In a way, this was not a quartet of themes, but of motifs, cells, which transformed themselves with Darwinian evolutions. In Blaze, the second movement (which, as Ms. Ward explained, was in answer to the Fifth Quartet which had no fast movement), Mr Tsontakis started with a 16th-note three-note cell which seemed of scarce importance. But it was repeated constantly throughout the movement. With another composer, this could have been a steadying background to more “inventive” music, but Mr. Tsontakis had an obsession with this minutiae. Yes, he wheezed his group through accordion colors and bits and pieces of cabaret songs, but one was more intrigued with this little three-note worm, and how it wriggled and galloped from one section to another.

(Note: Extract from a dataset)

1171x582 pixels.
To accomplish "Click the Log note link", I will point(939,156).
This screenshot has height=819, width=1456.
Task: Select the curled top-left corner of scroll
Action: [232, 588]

The opening Stroph movement enjoyed this same metamorphosis. Ms. Ward started with a theme ending on the highest notes of her Strad, while the other instruments rolled on–literally–with a rolling figure which grew, disintegrated, took on new shapes, and rolled around again.


There was neither program nor orthodox structure in this Sixth Quartet. But if one word could describe the music, that word would be organic. Like amoebae and cypresses and ourselves, the cells changed without our knowing, they mutated, evolved and took on original shapes while somehow remaining, in essence, the same.


The Cypress String Quartet has an equally unique guise in that, after 18 years on the concert circuit, all four members remain youthful and intense. Like all their contemporaries, they constantly expand by commissioning new works. The result is that they are anything but austere, that they take delight in every phrase, and it never becomes simply stolid stalwart playing.


That was true in the final Schubert posthumous G Major Quartet, a work whose emotional complexity put all other works last night into the shade. In fact, more than any Schubert symphony, this is a work of both the greatest joy and the most ardent emotional underpinning.


No string quartet could ever get it right–which makes every performance a new invention. Could even Ms. Ward catch both the sublimity and the serenity of her first movement work? Could the Cypress unify the alarming change of moods in the second movement? Could they actually transcend the sometimes tedious six-eight rhythms of the finale?


They never quite accomplished this. Which should make further performances of this group more intriguing. Like Mr. Tsontakis’ work, and Dvorák’s contant rewriting of his youthful songs, perfection of structure is uninteresting compared to the animate feeling of a work in progress.